* _Stated goal_: Write out the material from the line with "Given: Select the Derinlik 6.20 KM row" to the line with "coord(254,70)", including both of those lines. Leave the pictures out of your answer.
____ Supplied data
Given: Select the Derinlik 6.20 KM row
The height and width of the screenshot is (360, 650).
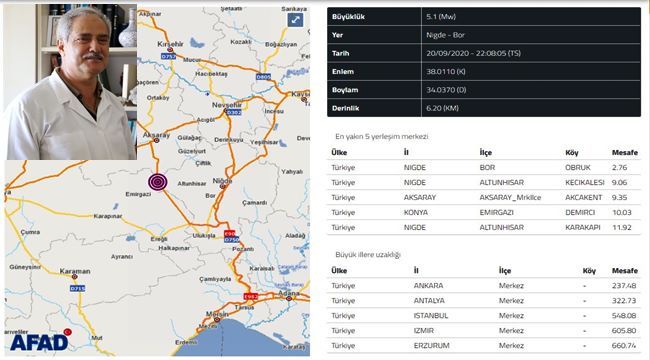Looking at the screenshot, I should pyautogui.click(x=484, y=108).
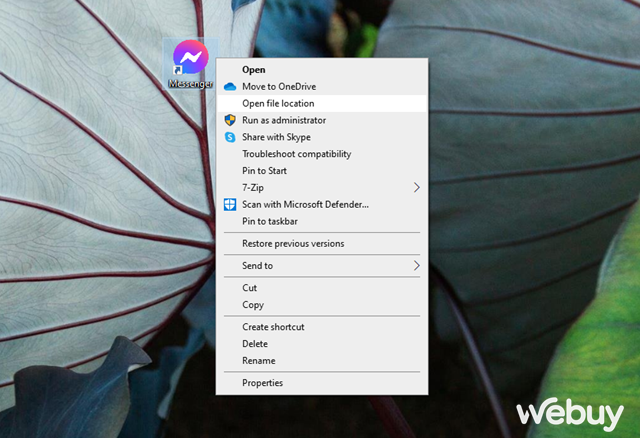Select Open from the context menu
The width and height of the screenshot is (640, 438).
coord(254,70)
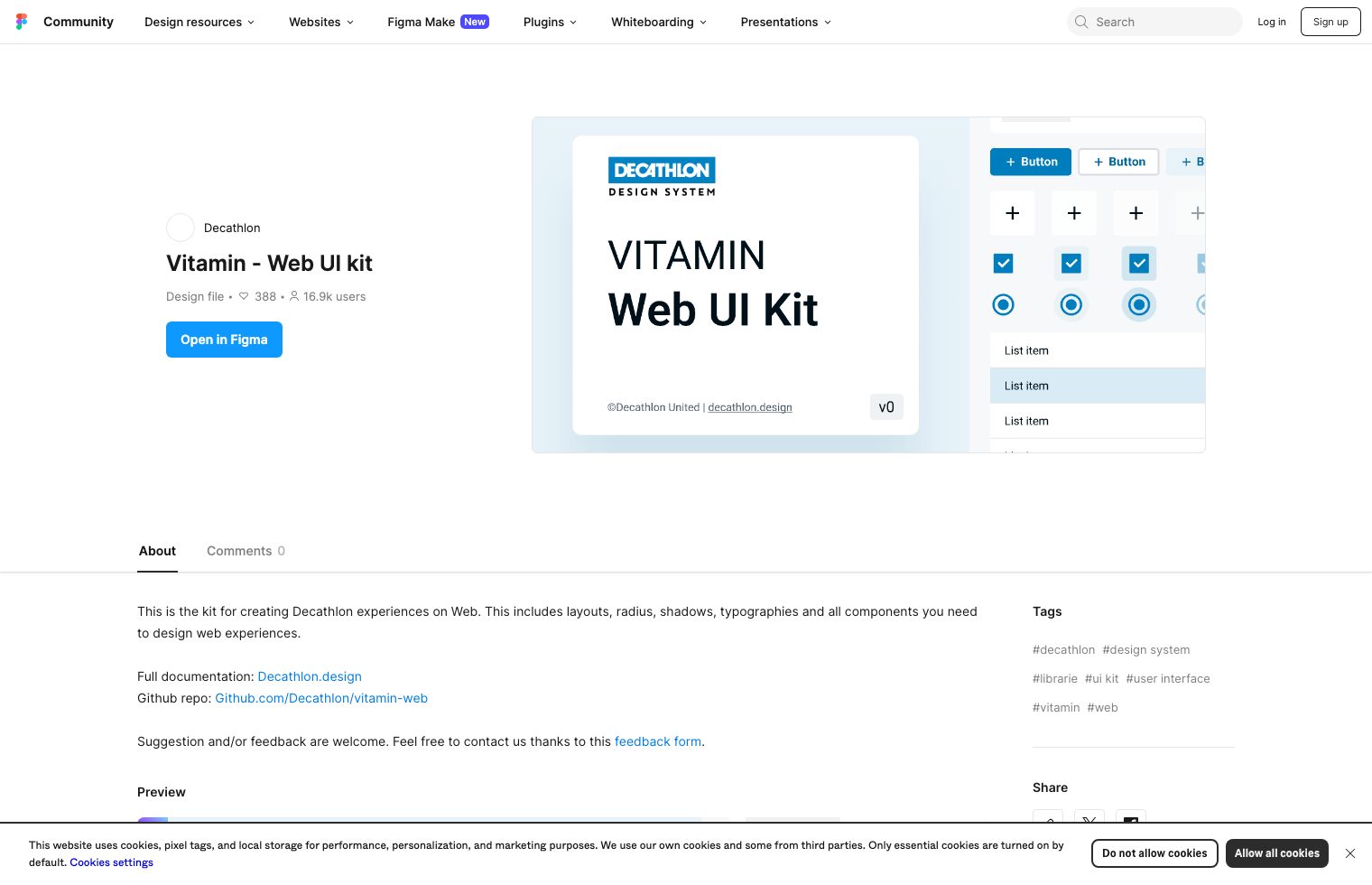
________
____ Supplied data
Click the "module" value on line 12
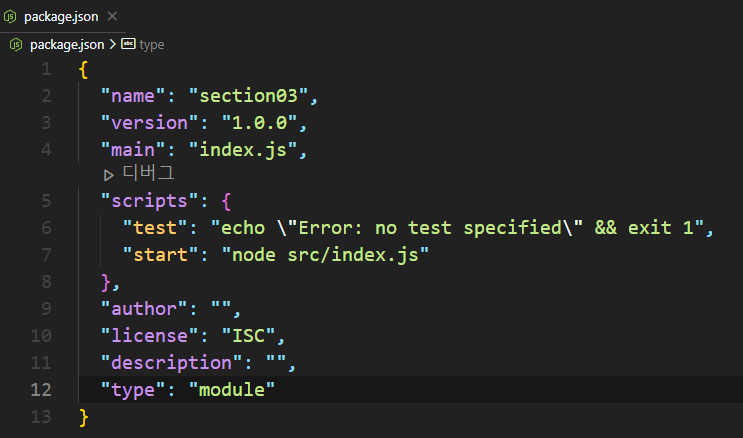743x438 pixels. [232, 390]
________
* _Answer to the task_:
Given: Select the Derinlik 6.20 KM row
The height and width of the screenshot is (360, 650).
Looking at the screenshot, I should pyautogui.click(x=484, y=108).
Select Open from the context menu
The width and height of the screenshot is (640, 438).
coord(254,70)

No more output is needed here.